About $164 as it sits, but I really don't think  the 8GB Pi board is necessary.  A 4GB model would be $20 less.  I have the Pi overclocked to 2Ghz and everything is very responsive at that level, the default OS is very well optimized to be resource efficient.

Rupert

... Make sure you live before you die.

ergophobe

Deep geek question... do you have a Kill-o-watt or similar meter that lets you measure power consumption? I'm curious what the power draw is.

littleman

That would be cool.  Doing the math on the power supply gives us 15.75 watts which would be max consumption.

A question I've asked myself is how long it will take to offset it's own carbon footprint with reduced power consumption -- not an easy question to answer.

ergophobe

https://www.homedepot.com/p/Kill-A-Watt-Electricity-Monitor-P4400/202196386

Kind of a geeky thing. I do not even remember how or why I have one, but I go through phases where I don't use it for a year, and then I start measuring laptops and monitors and TV in sleep mode and so forth (conclusion: most modern devices are actually extremely efficient when in sleep/standby).

littleman

I'll probably buy a Kill-o-watt eventually. 
According to this article the Pi4 board uses 2.85 Watts while idle and 4.425 Watts at high load.  M.2 SSDs draw between 200 and 600 milliwatts.

rcjordan

>Kill-o-watt

It's pretty handy. (There's one lying on the kitchen counter now.

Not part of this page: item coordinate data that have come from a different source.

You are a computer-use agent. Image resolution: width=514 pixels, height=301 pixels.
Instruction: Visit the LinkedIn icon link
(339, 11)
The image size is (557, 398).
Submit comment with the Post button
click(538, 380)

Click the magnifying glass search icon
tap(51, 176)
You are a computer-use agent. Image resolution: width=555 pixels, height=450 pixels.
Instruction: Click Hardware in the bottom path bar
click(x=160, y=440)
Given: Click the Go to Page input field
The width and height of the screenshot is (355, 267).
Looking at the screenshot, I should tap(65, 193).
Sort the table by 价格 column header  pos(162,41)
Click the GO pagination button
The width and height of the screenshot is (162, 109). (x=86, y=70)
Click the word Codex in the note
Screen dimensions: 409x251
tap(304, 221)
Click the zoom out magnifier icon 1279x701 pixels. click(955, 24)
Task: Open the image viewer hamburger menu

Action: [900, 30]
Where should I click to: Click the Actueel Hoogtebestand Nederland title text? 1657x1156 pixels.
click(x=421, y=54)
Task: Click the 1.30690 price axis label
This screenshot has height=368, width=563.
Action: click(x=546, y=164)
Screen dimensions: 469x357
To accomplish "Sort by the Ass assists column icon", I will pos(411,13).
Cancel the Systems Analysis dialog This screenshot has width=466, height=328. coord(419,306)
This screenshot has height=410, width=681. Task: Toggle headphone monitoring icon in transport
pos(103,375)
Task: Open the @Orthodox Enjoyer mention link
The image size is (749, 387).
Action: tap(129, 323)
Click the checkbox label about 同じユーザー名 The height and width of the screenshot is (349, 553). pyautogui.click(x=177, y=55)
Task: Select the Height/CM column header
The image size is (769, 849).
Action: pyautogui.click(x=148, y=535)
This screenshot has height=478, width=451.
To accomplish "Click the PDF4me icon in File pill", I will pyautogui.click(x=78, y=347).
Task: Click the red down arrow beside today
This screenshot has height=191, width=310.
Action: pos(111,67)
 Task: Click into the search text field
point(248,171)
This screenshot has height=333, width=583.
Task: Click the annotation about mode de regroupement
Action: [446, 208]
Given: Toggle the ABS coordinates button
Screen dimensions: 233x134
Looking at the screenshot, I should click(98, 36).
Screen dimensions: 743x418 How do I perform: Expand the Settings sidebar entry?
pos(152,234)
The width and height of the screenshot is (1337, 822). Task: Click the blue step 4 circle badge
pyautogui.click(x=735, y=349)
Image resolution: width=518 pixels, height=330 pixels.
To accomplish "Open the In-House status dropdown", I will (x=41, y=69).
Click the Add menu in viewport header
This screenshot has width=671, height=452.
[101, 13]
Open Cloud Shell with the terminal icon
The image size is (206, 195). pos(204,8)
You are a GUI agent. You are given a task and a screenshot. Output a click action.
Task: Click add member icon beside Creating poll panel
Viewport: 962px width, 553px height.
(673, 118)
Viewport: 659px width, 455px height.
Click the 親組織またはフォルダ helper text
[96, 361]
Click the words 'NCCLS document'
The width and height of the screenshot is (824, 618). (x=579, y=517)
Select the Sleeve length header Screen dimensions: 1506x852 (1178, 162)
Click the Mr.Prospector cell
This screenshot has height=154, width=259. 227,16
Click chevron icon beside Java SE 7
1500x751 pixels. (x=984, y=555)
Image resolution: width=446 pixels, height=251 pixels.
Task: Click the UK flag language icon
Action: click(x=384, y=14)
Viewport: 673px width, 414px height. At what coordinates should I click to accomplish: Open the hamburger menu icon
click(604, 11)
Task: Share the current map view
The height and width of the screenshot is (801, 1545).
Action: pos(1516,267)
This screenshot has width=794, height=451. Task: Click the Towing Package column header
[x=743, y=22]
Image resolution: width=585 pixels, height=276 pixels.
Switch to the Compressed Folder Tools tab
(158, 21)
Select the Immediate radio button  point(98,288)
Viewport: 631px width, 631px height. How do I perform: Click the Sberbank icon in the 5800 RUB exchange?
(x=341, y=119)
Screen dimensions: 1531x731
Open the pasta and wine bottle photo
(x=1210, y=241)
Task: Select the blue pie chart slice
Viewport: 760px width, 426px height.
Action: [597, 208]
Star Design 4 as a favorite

Been there a couple of weeks. hhh) I use it and an ammeter to measure likely loads on the circuits we use when we switch to the emergency generator.  Also, once I determine the load of small appliance that is routinely used I make a small label and stick it on the back.  That way, I don't have to keep answering "Can I run this and this at the same time?"

>OT
I have a couple of computers, some now getting old, that I only rarely turn off. I should slap the Kill-o-watt on those.

ergophobe

#26
Wow... that's less than most routers. Much less than most full-featured routers. That's really cool.

>> OT
I don't know how old is old, but my seven... maybe eight year old i7 laptop with a separate Nvidia graphics card, and old spinning platter hard drive and all that draws almost nothing in sleep mode. I used to feel like if I were a good person, I would turn it off.

After running the Kill-o-watt on it for a few nights, I realized that a single session in the sauna (5KW heater that runs for 40 mins for a nice sauna session) is more power than my laptop will draw in sleep mode before the sun supernovas (maybe not quite, but I quit feeling guilty about it). In other words, I realized that off all the things I could do to save energy, worrying about whether my laptop is in "sleep" or "shutdown" is basically irrelevant.

littleman

Good to know Ergo, with the kids in at-home school all day there are a lot of laptops running in the house right now.  How much did the i7 laptop draw when in use at peak and idle?

For my two youngest I bought them refurbished i5 thinkpads with upgraded ram and SSDs; their surprisingly snappy.  I like the old thinkpads because they are just about the most serviceable laptops out there.

ergophobe

Just plunking along it uses anything from 25 to 45 watts, mostly around 25-35 watts.

When I put it to sleep, it spikes as high as 68 watts as it writes everything from memory to persistent memory, but then it drops to 0.4-0.5 watts. So less than most LED night lights. It's not zero, but again the 5KW heater is literally 10,000 times as much. So one sauna = 10 months of my computer on standby.

I'm trying to do something that will get the hard drive running but it won't. I'm guessing with the fan running, the CPU going all out and the hard drive spinning, it would get up to 60 watts. I have to find some poorly-written Javascript page... that seems to really get everything going.

ergophobe

PS - one thing about a laptop is that there is charge/discharge from the battery. To get really good numbers, I think I would need to take the battery out.